Stored data entries:

------------------------

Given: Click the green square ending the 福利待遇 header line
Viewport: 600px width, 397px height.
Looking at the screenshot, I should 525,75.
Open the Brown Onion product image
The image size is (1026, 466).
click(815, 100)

------------------------

◆ What is needed
Set out every record in full, exactly as given.

◆ The answer
Given: Click the green square ending the 福利待遇 header line
Viewport: 600px width, 397px height.
Looking at the screenshot, I should 525,75.
Open the Brown Onion product image
The image size is (1026, 466).
click(815, 100)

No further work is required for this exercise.